Work item
Only one stretch of the data is wanted: the line containing "Image resolution: width=1920", the line containing "Given: Click the اسم الخدمة column header", and every line between them, copied exactly.

Listed entries
▼

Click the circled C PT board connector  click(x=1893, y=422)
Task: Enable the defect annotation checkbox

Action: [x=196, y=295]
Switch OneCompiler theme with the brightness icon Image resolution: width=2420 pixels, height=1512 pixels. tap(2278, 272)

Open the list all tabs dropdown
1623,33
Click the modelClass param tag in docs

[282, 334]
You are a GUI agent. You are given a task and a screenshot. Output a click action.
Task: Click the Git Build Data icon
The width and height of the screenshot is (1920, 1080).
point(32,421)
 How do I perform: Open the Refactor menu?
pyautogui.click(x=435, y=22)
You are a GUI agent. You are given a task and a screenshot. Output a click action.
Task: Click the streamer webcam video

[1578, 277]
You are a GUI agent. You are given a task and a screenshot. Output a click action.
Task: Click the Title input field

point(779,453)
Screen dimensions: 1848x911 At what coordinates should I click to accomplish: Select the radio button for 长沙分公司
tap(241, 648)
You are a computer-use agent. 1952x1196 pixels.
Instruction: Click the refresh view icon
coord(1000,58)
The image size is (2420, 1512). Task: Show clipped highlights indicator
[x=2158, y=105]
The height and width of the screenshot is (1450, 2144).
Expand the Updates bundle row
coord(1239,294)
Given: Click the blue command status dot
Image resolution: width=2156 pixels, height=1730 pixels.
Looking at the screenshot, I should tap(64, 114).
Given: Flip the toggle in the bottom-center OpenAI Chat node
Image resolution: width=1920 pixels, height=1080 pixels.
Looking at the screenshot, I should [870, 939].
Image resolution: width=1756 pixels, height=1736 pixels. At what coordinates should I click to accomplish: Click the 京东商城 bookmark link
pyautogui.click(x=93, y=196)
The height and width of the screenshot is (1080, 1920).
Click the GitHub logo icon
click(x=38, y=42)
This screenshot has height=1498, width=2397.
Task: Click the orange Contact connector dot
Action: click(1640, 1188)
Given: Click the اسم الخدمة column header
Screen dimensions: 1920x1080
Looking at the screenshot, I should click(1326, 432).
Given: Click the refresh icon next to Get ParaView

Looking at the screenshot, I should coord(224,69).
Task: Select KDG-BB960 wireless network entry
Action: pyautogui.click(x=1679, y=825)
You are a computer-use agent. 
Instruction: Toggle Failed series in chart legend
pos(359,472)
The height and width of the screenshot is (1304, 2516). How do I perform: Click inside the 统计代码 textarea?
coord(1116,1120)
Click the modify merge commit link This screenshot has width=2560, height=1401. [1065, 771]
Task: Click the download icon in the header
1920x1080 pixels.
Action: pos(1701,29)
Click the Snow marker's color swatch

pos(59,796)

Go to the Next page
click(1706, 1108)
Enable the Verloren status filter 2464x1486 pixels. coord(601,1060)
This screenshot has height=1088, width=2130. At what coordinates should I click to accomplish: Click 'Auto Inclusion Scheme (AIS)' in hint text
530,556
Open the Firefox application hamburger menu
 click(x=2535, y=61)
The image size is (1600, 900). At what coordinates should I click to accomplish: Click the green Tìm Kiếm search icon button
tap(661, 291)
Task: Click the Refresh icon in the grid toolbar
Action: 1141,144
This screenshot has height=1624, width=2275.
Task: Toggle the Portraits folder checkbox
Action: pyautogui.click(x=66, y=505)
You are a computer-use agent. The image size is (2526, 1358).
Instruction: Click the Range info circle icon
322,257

▲

Task output
Image resolution: width=1920 pixels, height=1080 pixels.
Looking at the screenshot, I should [870, 939].
Image resolution: width=1756 pixels, height=1736 pixels. At what coordinates should I click to accomplish: Click the 京东商城 bookmark link
pyautogui.click(x=93, y=196)
The height and width of the screenshot is (1080, 1920).
Click the GitHub logo icon
click(x=38, y=42)
This screenshot has height=1498, width=2397.
Task: Click the orange Contact connector dot
Action: click(1640, 1188)
Given: Click the اسم الخدمة column header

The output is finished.